*** Block opens ***
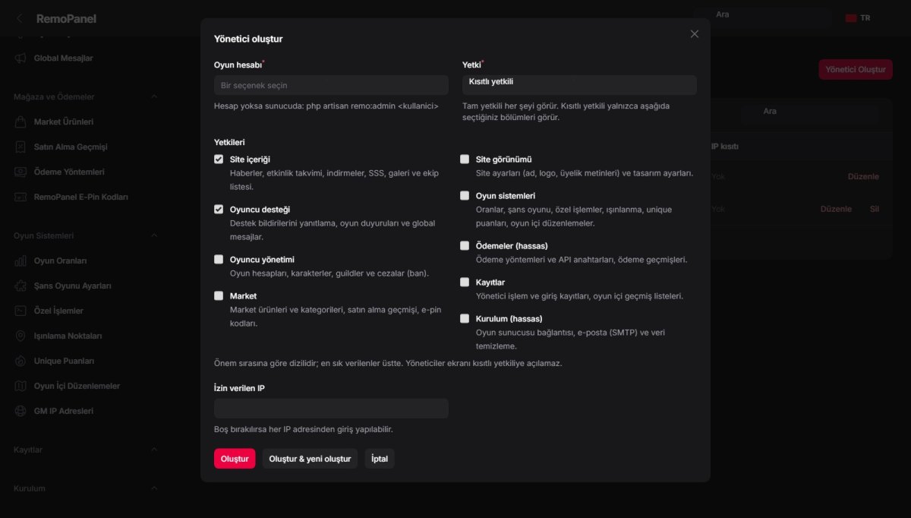The image size is (911, 518).
Task: Collapse the Mağaza ve Ödemeler section
Action: [154, 96]
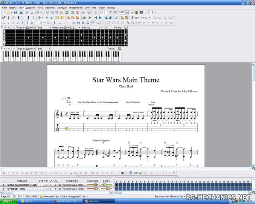Click the help icon on fretboard panel
Screen dimensions: 255x204
(126, 27)
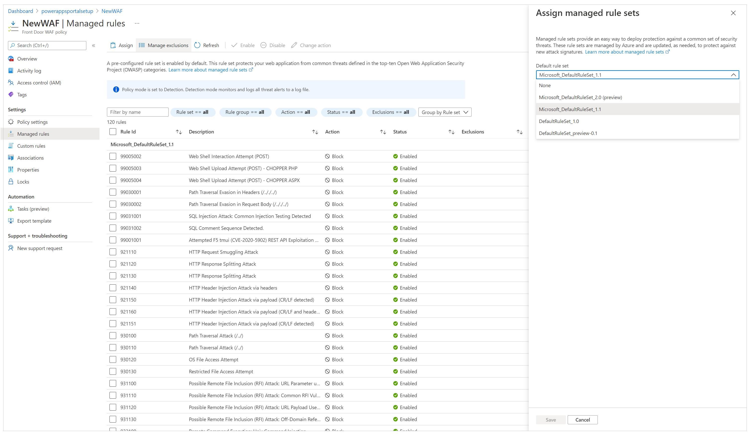Open Custom rules settings page

(x=31, y=146)
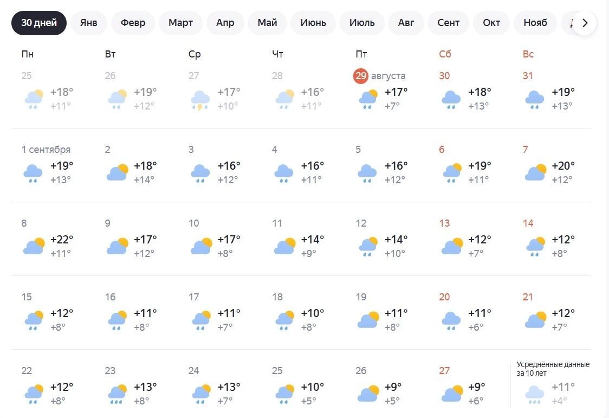Click the heavy rain icon on September 23
609x418 pixels.
117,394
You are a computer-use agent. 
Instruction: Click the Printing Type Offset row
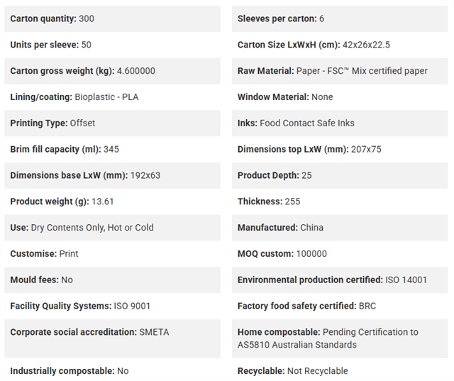[x=112, y=123]
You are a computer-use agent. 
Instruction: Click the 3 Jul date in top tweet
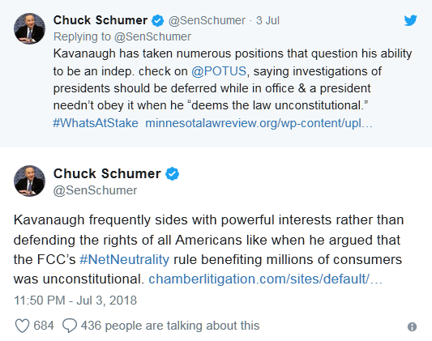click(267, 20)
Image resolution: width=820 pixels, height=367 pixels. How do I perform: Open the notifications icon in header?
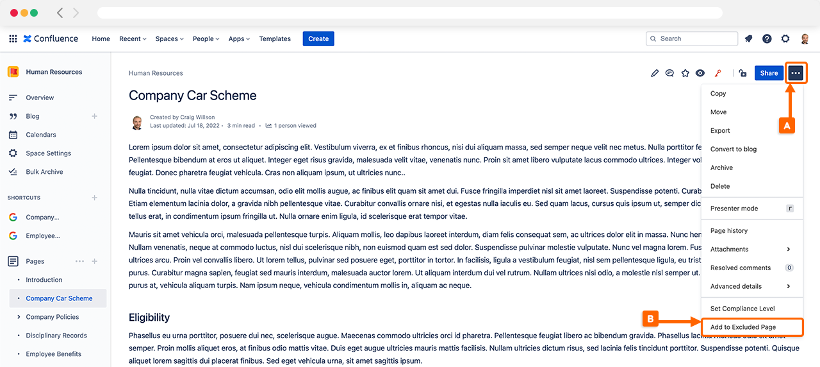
*** Block closes ***
Begin at the line containing "Instruction: Click the Printing" and transcribe exactly every line through the end of the records, both ends included, leaving the pictures out.

Instruction: Click the Printing Type Offset row
[x=112, y=123]
You are a computer-use agent. 
Instruction: Click the 3 Jul date in top tweet
click(267, 20)
Image resolution: width=820 pixels, height=367 pixels. How do I perform: Open the notifications icon in header?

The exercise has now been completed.